Geography at Purley Primary School
Purley Primary School’s chosen Geography scheme of work aims to inspire a fascination about the world and its people, with practical enhancements and use of local environments embedding a depth of understanding and diverse knowledge of our world.
Throughout their studies the children are encouraged to develop the learning skills of resilience, reflection, risk-taking, collaboration and research, and to use these to further their understanding of how the Earth’s features and environments are formed, used, interconnected and change over time, and an understanding of the interaction between physical and human processes. In other words, to think like a geographer!
We want pupils to develop the confidence to question and observe places, measure and record necessary data in various ways, and analyse and present their findings. Through our scheme of work, we aim to build an awareness of how Geography shapes our lives at multiple scales and over time. We hope to encourage pupils to become resourceful, active citizens who will have the skills to contribute to and improve the world around them.
Our scheme encourages:
• A strong focus on developing both geographical skills and knowledge.
• Critical thinking, with the ability to ask perceptive questions and explain and analyse evidence.
• The development of fieldwork skills across each year group.
• A deep interest and knowledge of pupils’ locality and how it differs from other areas of the world.
• A growing understanding of geographical concepts, terms and vocabulary.
The National curriculum organises the Geography attainment targets under four subheadings or strands:
• Locational knowledge
• Place knowledge
• Human and physical geography
• Geographical skills and fieldwork
Our Geography teaching follows a spiral curriculum, with essential knowledge and skills revisited with increasing complexity, allowing pupils to revise and build on their previous learning. Locational knowledge, in particular, will be reviewed in each unit to coincide with our belief that this will consolidate children’s understanding of key concepts, such as scale and place, in Geography. The two EYFS units provide a solid foundation of geographical skills, knowledge and enquiry for children to transition successfully onto Key stage 1 Geography learning, whilst also working towards the Early Learning Goals.
Cross-curricular links are included throughout each unit, allowing children to make connections and apply their Geography skills to other areas of learning. Our enquiry questions form the basis for our Key stage 1 and 2 units, meaning that pupils gain a solid understanding of geographical knowledge and skills by applying them to answer enquiry questions.
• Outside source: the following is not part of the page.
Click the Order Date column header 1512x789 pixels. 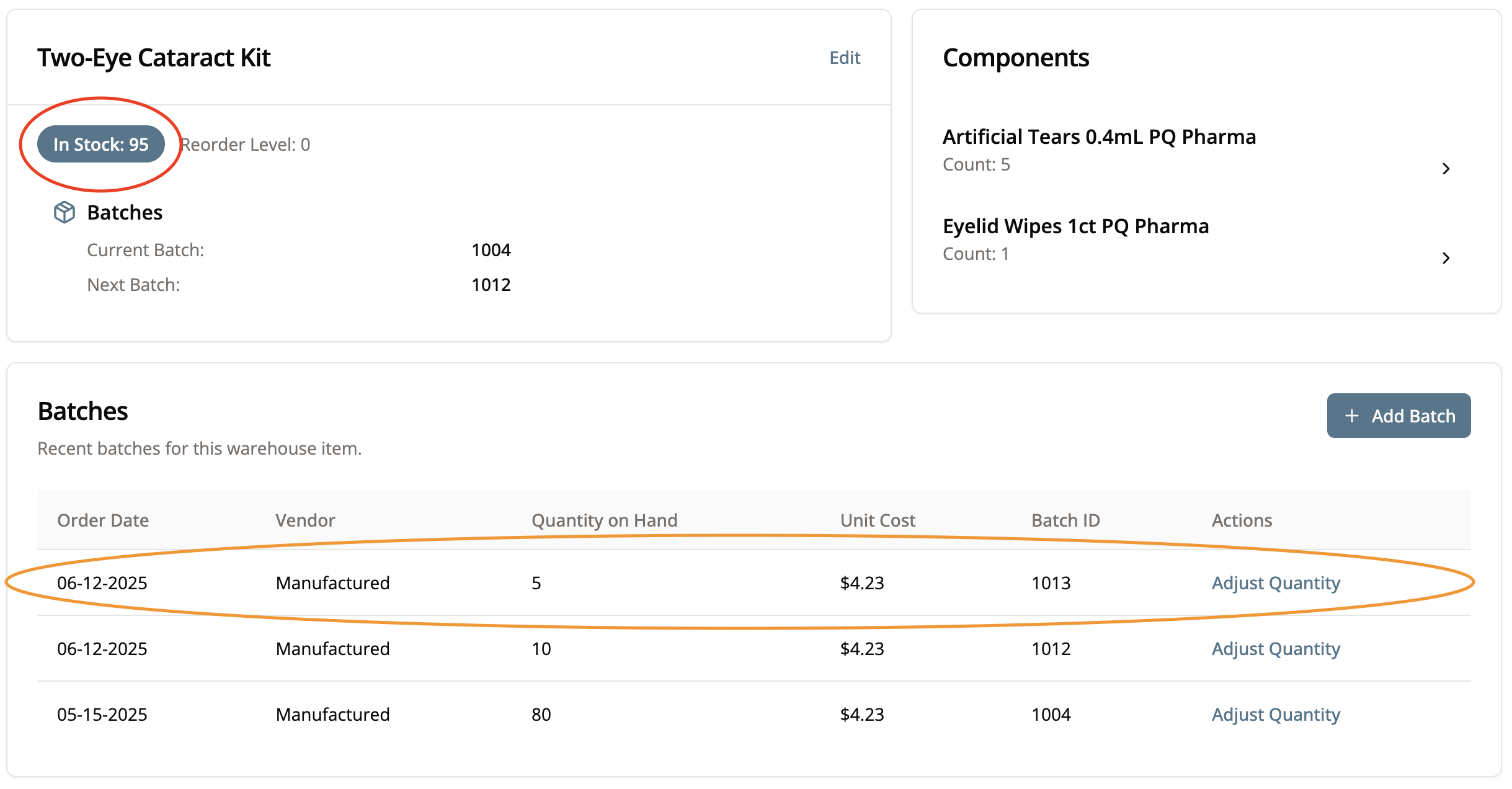point(103,520)
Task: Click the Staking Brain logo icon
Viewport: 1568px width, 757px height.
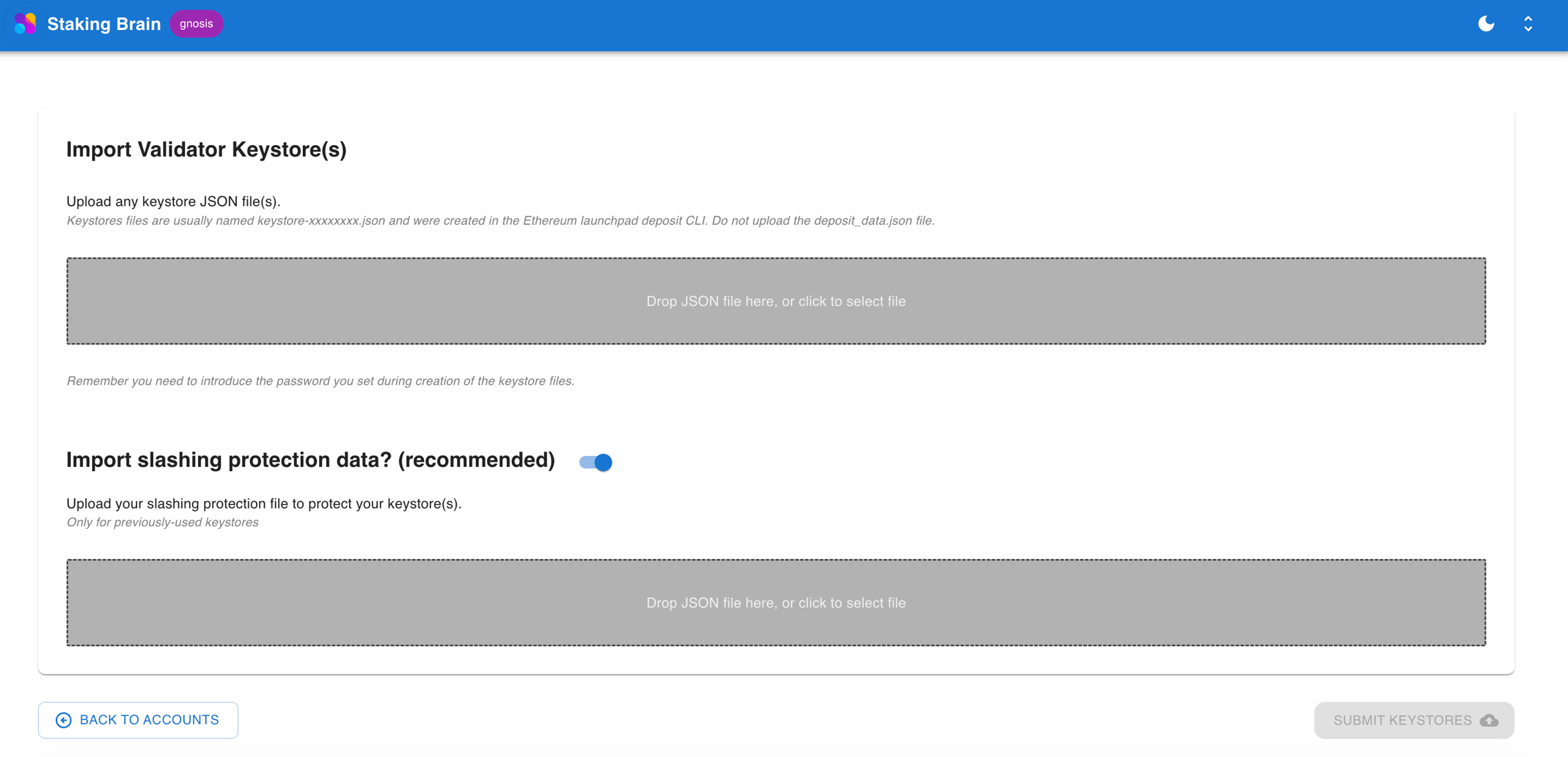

Each unit contains elements of geographical skills and fieldwork to ensure that fieldwork skills are practised as often as possible, following an enquiry cycle that maps out the fieldwork process of question, observe, measure, record and present. This ensures children will learn how to decide on an area of enquiry, plan to measure data using a range of methods, capture the data and present it to a range of appropriate stakeholders in various formats. Fieldwork includes smaller opportunities on the school grounds to larger-scale visits to investigate physical and human features.
At Purley, Geography is taught in three termly blocks, Autumn 1, Spring 1 and Summer 1. This provides the opportunity for deep understanding of each geographical enquiry and allows for progression of skills throughout the year.
The expected impact of following this Geography scheme of work is that children will:
● Compare and contrast human and physical features to describe and understand similarities and differences between various places in the UK, Europe and the Americas.
● Name, locate and understand where and why the physical elements of our world are located and how they interact, including processes over time relating to climate, biomes, natural disasters and the water cycle.
● Understand how humans use the land for economic and trading purposes, including how the distribution of natural resources has shaped this.
● Develop an appreciation for how humans are impacted by and have evolved around the physical geography surrounding them and how humans have had an impact on the environment, both positive and negative.
● Develop a sense of location and place around the UK and some areas of the wider world using the eight-points of a compass, four and six-figure grid references, symbols and keys on maps, globes, atlases, aerial photographs and digital mapping.
● Identify and understand how various elements of our globe create positioning, including latitude, longitude, the hemispheres, the tropics and how time zones work, including night and day.
● Present and answer their own geographical enquiries using planned and specifically chosen methodologies, collected data and digital technologies.
● Meet the ‘Understanding the World’ Early Learning Goals at the end of EYFS, and the end of key stage expectations outlined in the National curriculum for Geography by the end of Year 2 and Year 6.
It is hoped that this enquiry-based approach to learning will encourage children to become curious and inspired geographers with respect and appreciation for the world around them, alongside an understanding of the interconnection between the human and the physical.